On Fri, 12 Oct 2018 20:21:17 +0200
Geertjan Wielenga <geertjan.wiele...@googlemail.com.INVALID> wrote:

> I think the main problem we're trying to solve with the -vc tag is
> this: what happens when we start a vote thread and the vote fails for
> some reason? Then we need to make a new voting candidate and start a
> new vote thread. How do we name these artefacts, i.e., how do we
> distinguish between them?

Per Apache documentation, you create a new release candidate.
https://www.apache.org/foundation/glossary.html#ReleaseCandidate

Why some projects have multiple rc* without an actual release. It
likely has not passed that process yet.
 
> If you have advice here, in a way that would solve this for us, as
> well as you, that would be wonderful. Ideally, just leave the
> exasperation aside (for which we apologize) and just explain how we
> can solve this, and we'll do it.

Just like other projects, use RC for a release candidate. Vote on that,
and increment RC as necessary till a vote passes. Once a vote
passes. Then you re-tag for a release without RC. I feel its standard
for most any project Apache or not.
https://en.wikipedia.org/wiki/Software_release_life_cycle#Release_candidate

They just omit any reference to Voting in Wikipedia, as it is likely
less standard. Not all software is released after a vote.
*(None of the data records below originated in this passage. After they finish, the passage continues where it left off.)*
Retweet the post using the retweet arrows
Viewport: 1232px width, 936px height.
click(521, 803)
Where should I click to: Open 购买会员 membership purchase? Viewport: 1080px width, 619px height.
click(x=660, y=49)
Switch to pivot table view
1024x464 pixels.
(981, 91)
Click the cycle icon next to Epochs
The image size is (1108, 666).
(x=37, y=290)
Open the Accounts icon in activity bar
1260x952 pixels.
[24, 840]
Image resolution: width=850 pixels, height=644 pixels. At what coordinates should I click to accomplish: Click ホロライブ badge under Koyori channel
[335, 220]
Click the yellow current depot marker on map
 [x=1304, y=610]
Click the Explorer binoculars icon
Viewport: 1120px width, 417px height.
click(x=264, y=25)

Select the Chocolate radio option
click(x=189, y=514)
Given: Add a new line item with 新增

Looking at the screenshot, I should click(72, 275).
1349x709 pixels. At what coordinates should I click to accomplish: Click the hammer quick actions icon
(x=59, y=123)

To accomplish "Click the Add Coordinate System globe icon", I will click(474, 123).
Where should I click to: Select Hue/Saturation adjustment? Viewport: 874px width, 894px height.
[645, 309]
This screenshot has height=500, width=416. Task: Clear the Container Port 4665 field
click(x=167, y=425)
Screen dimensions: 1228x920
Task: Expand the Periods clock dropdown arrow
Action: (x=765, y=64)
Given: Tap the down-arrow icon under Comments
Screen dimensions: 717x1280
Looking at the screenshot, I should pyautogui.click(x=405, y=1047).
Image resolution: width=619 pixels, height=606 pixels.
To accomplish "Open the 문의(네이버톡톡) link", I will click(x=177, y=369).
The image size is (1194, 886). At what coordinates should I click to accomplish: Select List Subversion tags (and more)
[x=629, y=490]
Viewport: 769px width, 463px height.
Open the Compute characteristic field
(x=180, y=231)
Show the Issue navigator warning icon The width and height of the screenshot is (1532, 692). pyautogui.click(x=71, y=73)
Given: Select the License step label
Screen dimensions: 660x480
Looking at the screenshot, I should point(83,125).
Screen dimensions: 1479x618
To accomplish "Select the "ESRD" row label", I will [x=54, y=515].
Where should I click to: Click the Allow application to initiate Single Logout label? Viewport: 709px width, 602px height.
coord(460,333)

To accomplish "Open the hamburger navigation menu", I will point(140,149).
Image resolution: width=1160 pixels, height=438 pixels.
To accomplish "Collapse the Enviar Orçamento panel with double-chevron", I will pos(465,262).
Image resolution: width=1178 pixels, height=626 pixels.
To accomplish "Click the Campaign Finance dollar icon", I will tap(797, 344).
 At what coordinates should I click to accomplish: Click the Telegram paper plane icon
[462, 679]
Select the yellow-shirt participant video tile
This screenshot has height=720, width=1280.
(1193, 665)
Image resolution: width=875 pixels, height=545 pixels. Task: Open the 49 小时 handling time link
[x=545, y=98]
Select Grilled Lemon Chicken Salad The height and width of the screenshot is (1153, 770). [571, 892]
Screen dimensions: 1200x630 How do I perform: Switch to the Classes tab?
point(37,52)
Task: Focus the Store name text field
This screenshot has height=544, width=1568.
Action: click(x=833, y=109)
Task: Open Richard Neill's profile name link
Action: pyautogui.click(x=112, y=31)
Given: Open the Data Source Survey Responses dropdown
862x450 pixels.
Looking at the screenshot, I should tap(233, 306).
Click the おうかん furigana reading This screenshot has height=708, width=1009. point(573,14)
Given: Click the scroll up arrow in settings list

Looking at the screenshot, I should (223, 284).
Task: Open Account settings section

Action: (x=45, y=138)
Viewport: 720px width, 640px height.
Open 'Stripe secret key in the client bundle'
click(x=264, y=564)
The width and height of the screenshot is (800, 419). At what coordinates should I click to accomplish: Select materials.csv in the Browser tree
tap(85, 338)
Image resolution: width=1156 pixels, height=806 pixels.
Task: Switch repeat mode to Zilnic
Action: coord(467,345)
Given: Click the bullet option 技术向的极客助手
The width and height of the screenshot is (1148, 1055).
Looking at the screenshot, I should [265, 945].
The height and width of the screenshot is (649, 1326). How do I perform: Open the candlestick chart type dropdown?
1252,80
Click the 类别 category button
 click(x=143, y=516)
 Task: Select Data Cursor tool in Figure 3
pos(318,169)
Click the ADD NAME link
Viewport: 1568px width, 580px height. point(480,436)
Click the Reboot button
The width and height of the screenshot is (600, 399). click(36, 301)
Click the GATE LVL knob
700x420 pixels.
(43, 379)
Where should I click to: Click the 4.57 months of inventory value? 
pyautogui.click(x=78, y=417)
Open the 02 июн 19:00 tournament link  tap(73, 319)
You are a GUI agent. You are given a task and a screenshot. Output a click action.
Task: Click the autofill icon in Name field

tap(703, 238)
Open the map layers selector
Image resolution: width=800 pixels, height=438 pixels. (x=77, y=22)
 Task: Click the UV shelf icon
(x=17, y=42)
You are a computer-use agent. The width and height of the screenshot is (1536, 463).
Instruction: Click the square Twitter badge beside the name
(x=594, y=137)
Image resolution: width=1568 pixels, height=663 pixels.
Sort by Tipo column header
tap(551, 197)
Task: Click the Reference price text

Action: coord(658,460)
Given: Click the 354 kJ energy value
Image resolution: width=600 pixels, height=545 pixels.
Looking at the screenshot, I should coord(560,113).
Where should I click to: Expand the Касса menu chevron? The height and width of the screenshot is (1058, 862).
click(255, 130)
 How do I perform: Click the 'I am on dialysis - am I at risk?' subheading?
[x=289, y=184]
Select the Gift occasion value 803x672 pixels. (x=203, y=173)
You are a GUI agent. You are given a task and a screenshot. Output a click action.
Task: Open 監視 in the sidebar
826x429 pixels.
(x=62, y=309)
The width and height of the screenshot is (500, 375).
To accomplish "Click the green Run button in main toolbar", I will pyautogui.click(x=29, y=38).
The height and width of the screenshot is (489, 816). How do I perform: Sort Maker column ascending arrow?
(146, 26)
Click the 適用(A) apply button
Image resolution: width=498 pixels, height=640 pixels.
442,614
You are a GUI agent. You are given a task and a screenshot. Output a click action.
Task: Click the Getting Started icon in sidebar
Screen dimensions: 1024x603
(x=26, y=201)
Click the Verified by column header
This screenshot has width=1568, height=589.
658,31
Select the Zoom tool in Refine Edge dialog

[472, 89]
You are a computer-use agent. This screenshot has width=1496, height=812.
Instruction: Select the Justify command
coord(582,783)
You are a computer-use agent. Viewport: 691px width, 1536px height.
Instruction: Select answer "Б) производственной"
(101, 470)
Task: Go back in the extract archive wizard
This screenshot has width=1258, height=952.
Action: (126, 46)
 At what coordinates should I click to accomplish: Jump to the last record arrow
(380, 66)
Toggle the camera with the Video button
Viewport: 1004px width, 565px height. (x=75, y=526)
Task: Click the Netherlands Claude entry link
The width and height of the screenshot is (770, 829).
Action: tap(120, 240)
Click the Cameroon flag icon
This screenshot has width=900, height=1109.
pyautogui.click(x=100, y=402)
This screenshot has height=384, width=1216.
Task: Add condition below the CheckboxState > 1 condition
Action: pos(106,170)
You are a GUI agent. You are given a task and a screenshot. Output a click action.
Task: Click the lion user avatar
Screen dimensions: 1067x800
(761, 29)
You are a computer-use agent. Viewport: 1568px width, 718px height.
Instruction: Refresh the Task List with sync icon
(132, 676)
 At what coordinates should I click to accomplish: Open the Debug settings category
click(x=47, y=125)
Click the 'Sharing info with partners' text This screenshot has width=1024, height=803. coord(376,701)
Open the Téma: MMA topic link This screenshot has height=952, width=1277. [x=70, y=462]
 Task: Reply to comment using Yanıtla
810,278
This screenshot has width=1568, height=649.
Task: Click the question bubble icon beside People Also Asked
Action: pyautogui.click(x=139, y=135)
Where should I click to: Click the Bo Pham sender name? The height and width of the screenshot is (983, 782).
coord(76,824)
> FYI, the question "Who at Apache can I contact to get this resolved?"
> is always going to be "Start a new proposal on the dev mailing list
> and discuss your ideas, reach a consensus, and in a worst case
> scenario, we'll vote on it."

Seemed it was mentors who were imposing this -vc, not the community.
Thus I was asking which mentors, or how to contact them to discuss it
directly. It seems mentors are misleading on project direction
regarding release process and tagging.

-- 
William L. Thomson Jr.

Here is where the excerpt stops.